Being something of a technophile, for years I’ve had a server at my house, providing network security, file sharing, and backup services to the computers on my network. Through my server I’m able to block ads across the whole of our internet connection, limit who has what kind of access to what kind of files (for examples, guests having read-only access to my music library), as well as entertain the many small coding projects that tickle my fancy. Unfortunately, of late my server has been acting up, and the fixes I put in place did not ultimately solve the issue.
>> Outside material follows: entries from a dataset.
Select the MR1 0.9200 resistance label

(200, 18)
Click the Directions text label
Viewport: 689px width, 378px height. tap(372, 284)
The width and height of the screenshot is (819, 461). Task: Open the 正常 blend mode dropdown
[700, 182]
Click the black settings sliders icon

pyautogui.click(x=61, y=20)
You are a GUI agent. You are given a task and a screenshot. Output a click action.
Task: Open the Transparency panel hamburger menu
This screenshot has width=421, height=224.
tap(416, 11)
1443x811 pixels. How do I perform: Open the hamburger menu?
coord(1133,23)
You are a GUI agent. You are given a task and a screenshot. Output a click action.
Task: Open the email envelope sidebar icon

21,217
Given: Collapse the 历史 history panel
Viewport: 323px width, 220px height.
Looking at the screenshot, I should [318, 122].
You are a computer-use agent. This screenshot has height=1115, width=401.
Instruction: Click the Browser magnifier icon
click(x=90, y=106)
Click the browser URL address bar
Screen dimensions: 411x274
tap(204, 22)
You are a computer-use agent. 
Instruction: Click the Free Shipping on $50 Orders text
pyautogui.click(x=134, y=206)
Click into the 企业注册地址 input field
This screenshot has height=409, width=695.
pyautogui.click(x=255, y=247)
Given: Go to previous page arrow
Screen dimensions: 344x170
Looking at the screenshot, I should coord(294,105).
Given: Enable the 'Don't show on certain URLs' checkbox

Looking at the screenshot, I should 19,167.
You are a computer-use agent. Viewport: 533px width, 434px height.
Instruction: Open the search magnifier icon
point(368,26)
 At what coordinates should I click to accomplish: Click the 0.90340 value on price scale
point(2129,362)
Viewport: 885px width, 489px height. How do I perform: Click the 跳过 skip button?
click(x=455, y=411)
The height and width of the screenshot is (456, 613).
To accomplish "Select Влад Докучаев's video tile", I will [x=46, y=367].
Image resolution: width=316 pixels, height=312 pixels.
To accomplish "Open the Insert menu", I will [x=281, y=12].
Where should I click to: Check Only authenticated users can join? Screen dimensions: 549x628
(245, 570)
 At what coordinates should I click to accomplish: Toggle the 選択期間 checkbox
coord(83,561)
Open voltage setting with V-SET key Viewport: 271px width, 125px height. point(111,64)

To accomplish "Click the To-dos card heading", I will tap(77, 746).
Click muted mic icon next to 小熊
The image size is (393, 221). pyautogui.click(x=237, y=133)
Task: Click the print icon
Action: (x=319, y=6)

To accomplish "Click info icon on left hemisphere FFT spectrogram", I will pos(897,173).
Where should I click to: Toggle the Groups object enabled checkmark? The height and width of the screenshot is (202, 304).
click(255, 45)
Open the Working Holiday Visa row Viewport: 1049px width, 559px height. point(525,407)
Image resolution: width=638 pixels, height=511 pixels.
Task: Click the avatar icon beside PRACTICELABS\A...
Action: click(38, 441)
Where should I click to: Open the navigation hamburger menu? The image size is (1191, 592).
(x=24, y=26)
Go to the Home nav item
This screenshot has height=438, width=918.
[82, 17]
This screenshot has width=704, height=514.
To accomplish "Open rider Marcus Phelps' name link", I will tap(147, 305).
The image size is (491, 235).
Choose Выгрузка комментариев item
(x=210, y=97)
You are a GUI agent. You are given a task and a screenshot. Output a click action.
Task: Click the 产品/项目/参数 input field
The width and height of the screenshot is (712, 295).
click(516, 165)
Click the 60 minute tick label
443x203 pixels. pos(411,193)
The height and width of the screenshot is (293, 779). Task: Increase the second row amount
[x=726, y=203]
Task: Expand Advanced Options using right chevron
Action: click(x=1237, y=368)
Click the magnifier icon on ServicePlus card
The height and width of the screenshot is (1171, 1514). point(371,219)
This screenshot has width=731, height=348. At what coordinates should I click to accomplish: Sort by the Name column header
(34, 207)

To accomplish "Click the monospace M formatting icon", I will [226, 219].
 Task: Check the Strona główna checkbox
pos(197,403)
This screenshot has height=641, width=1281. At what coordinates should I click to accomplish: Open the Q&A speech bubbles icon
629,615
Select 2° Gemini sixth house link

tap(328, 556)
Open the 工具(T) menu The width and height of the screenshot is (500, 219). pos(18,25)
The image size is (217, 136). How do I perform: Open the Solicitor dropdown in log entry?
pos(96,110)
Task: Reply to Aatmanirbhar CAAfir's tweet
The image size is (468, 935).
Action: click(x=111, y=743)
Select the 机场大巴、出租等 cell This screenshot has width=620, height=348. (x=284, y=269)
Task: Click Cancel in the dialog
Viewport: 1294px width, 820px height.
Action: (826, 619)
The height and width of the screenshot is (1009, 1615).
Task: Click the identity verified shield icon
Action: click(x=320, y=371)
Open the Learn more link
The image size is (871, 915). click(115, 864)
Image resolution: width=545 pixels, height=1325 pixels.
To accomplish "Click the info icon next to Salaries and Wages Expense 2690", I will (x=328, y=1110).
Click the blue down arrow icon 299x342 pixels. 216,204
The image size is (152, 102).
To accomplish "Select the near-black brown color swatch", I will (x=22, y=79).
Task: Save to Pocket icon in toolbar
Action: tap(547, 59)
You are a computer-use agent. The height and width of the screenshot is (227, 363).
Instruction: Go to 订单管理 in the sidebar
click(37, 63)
Without getting too much into the weeds of technical jargon, my server utilizes several hard drives working together to correct for any failures; if one drive dies unexpectedly the others pick up the slack. This feature is called RAID and is controlled by a small add-on component called—surprisingly enough—a RAID controller. My server also utilizes virtualization technology, which allows me to have several servers running independently on the same physical hardware. The underlying software which facilitates this is called VMware.
Less than a year ago I upgraded my server’s hardware to much more expansive drives, which necessitated a new RAID controller. I also took that opportunity to set up VMware to better extend the server’s functionality. Things were working well, until some weeks later when the server seemed to freeze. I was no longer able to access my shared files and by all appearances it seemed to fall off the network. The server itself was still on, with hard drive lights blinking as normal, but the monitor I plugged in didn’t receive a signal and there seemed to be no reaction to anything I typed on the keyboard.
Resetting the server, it came up several minutes later as if there’d never been a problem. Unfortunately the issue returned a few days thereafter. My first thought was the RAID controller could be overheating, so I added a dedicated fan to help cool it directly. Several days later, the same hanging system, repeated every few days thereafter, often when I was in the middle of streaming audio or video from the server.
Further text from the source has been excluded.